Downtown Photo Exhibit ‘Strong Independent’ Examines Womanhood & Power

‘Strong independent’ - once a common phrase to celebrate powerful women who knew what they wanted, eventually turned into a satirical label shunning and demeaning women attempting to carve out their own spaces under patriarchy. It is this phrase that is the subject of thorough examination and reclamation within the lens of Beyn Collective’s photography exhibition, ‘Strong Independent’, curated by interdisciplinary designer Nike Dietrich, which reframes female strength at Downtown Cairo’s Access Art Space, running until November 29th.

The exhibition features projects by Berlin-based visual artist Najla Said, multidisciplinary artist Heba Khalifa, and photographer Lina El Geoushy. The three artists use photography as a medium to reframe the narrative around womanhood. 

Upon entry, the first thing you will see is a wall of traditionally ‘feminine’ colours, namely pink and red. Here, visitors are invited to write their own understanding of female strength on red or pink paper, and have it added to the wall - creating a collaborative and reflective space from the start.

From then on, ‘Strong Independent’ is divided into three rooms. The first houses Said’s project, Garden of Cairo. Before the exhibit’s opening, Said posted an open call on Instagram, asking current and former residents of Cairo to anonymously share locations and coordinates across the city that are associated with intimacy and desire. Said then went out to these locations to capture them through her photography, and at their centre, an apple - a representation of Said’s earliest personal memories of intimacy, as well as a reference to the tale of Adam and Eve. Through her photo series, she reframes seemingly mundane parts of the city as places of deep connection and fantasy, and in a sense collectively reclaims intimacy in Cairo.

“Garden of Cairo began from my own frustration with the feelings of guilt, shame and stigma that we all feel when it comes to discussing desire, and since that’s a cultural construct it made the most sense to make it an interactive project, through which Cairo residents could imagine themselves across the city and somehow make it our own reclaimed Garden of Eden.”, Said tells CairoScene, “I think the most impactful aspect is discussing our desires openly and seeing them placed on our city map.”

The second room is occupied by Khalifa’s project ‘Al Malakut’, a series of portraits featuring women she interviewed about what makes them feel safe. Each portrait came with a photograph of the respective woman’s handwritten answers. The project adds up to a photo collage of women thriving within their own personal idea of safety, whether it’s in their mother’s arms, or cuddling up with their pets. 

“I didn’t approach the project typically as a photographer, where I’d prioritize lighting or how my photo would look, the focus was on displaying what safety meant to the women I photographed and being part of their safe spaces without intruding, it was a very collaborative process,” Khalifa tells CairoScene, “And before bringing out the camera, it was a long process discussing and uncovering their safe spaces because it’s an ever-changing personal experience.”

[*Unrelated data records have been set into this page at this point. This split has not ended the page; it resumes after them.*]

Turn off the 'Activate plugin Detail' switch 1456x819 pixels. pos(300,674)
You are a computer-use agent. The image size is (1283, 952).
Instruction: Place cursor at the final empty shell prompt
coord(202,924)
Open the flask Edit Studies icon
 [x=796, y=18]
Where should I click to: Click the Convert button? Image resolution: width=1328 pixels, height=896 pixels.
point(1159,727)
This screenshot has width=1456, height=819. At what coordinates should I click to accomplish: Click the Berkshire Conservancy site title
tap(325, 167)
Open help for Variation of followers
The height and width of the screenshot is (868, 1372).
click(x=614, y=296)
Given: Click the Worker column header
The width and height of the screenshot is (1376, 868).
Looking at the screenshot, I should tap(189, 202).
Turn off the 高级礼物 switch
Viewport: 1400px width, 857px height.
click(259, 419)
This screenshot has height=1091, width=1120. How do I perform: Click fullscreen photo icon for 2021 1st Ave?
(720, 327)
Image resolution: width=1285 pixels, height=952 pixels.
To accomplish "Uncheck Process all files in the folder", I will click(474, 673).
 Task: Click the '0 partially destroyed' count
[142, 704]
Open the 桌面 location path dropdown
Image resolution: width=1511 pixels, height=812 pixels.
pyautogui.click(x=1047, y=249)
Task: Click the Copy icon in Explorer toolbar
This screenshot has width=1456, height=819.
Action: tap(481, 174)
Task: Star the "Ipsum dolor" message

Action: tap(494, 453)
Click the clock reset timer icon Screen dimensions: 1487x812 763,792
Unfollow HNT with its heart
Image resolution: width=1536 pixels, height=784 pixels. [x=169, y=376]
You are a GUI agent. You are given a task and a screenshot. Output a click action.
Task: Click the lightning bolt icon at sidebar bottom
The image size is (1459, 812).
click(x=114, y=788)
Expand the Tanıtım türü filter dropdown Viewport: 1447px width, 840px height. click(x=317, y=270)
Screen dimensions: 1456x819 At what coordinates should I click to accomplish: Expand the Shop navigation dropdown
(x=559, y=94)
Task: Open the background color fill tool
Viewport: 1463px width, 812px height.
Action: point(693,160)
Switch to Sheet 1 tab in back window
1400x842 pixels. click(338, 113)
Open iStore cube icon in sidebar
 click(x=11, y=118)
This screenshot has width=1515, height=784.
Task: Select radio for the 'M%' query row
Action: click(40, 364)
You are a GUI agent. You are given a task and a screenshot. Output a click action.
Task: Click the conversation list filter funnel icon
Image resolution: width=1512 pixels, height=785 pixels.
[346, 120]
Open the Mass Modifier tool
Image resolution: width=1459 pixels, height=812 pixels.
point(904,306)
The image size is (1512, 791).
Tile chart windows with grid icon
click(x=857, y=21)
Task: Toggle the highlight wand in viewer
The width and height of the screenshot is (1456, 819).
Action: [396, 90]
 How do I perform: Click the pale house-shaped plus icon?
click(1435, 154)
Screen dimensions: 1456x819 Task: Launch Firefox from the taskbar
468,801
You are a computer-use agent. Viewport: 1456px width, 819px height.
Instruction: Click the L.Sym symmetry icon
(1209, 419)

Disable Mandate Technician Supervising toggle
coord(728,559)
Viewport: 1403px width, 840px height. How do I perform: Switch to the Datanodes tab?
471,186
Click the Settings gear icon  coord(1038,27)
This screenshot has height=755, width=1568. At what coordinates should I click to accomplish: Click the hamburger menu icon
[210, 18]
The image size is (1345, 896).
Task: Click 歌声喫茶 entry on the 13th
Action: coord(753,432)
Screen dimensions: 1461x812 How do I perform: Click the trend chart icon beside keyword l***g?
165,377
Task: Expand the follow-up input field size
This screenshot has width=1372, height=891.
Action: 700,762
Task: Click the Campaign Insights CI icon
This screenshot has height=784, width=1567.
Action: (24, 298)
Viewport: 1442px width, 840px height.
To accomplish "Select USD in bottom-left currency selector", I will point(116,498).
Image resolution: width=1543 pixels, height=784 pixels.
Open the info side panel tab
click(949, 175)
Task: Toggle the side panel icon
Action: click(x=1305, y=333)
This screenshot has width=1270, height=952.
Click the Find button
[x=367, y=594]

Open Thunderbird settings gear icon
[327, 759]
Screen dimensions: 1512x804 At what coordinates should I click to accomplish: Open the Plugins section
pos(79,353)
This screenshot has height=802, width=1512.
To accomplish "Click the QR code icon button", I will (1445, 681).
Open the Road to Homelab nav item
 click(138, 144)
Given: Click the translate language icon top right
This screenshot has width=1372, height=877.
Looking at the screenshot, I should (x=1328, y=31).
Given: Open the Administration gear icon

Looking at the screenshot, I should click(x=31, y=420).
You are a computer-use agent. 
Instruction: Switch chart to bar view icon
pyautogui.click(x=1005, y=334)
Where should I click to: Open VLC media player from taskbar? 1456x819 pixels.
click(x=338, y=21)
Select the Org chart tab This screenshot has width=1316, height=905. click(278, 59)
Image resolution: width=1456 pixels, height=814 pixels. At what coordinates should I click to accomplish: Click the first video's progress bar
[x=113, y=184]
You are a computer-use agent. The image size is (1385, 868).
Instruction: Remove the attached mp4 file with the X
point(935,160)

Taking inspiration from Egypt’s golden age of cinema, Geoushy’s project, ‘Trailblazers: An Ongoing Research and Reclamation of Egyptian Womanhood”, takes over the third and final room with self-portraits. “My aim is to challenge the viewer's perception of what a strong woman is and to reclaim the history of Egyptian women, from dancers to lawyers and students,” Geoushy tells CairoScene. “The archival material is as important as my own self-portraits, hence it was in the centre of the space, I was always inspired by these films and the strong female characters who defy societal norms."

The artist dresses up as iconic characters from Egyptian films. Alongside these images, she attached archival documents and photographs, adding context by sharing the history of the actresses who first embodied these characters, such as renowned bellydancer Taheyya Kariokka.

Through each of these three projects, ‘Strong Independent’ offers three different perspectives on womanhood in Egypt - whether it’s in reclaiming intimacy, treasuring safety, or finding inspiration in the women from our past.